In the special features of the DVD version of "The Assignment," there is an interesting montage of photographs from the behind-the-scenes work on the film, especially the work on make-up with Michelle Rodriguez's character of the hit-man Frank Kitchen.
But the still photos do not convey the outstanding work that Rodriguez turned in with the challenge of playing two characters. One is a man, and the other is a woman, who still has the self-identity of a man.
The LGBT community may not be thrilled with both the premise and the delivery of this character. Still, the role of Kitchen was compelling and was matched in intensity by the character of Dr.
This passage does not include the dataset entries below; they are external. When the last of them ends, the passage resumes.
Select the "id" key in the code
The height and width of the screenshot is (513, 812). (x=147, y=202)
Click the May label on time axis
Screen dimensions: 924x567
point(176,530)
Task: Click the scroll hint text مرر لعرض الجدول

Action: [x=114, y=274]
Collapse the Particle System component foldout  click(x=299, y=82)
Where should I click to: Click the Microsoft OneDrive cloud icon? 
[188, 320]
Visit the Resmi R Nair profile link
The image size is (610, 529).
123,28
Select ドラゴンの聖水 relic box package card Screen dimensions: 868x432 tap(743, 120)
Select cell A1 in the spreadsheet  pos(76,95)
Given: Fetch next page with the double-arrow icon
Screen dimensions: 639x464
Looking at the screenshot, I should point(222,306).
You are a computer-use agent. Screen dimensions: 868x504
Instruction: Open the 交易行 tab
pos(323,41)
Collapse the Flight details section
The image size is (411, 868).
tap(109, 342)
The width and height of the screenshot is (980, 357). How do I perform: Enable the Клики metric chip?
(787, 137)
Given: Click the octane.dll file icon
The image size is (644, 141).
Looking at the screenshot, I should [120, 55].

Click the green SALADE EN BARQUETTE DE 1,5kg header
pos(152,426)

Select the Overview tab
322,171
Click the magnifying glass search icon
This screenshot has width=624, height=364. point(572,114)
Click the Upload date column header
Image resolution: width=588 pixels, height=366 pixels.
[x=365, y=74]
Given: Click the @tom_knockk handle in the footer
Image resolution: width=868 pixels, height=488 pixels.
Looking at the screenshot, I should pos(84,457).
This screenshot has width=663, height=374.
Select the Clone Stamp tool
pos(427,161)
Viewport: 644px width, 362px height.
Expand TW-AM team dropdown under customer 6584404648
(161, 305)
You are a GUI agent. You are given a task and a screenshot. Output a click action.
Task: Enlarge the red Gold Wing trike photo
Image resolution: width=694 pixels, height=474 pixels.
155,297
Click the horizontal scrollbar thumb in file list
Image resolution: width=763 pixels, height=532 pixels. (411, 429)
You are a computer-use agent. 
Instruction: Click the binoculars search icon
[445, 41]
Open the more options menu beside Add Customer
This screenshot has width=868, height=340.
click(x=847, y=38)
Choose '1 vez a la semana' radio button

Rachel Jane, as played by Sigourney Weaver.
In one of the most fascinating moments of the film, Dr. Jane is delivering a deposition on camera from the mental institution in which she has been consigned for multiple homicides and medical malpractice. While she is sitting upright in the chair, she is wearing a suit and tie. With her short haircut, it is difficult not to assume that Dr. Jane is a man.
Another twist in the film occurs with the appropriately named character "Johnnie" (Caitlin Gerard). Johnnie is a nurse and sometime prostitute who becomes infatuated with Frank, and the relationship takes a sharp turn after the gender confirmation surgery performed on Frank.
The film becomes overly abstract when Dr. Jane quotes Edgar Allan Poe's essay "The Philosophy of Composition," and seems to believe that she is an "artist," who aspires to create a better world through the deploying her surgical skills in an illegal medical practice. That point flew over the head of the psychiatrist who was examining her, and it will probably fly over the heads of film audiences as well.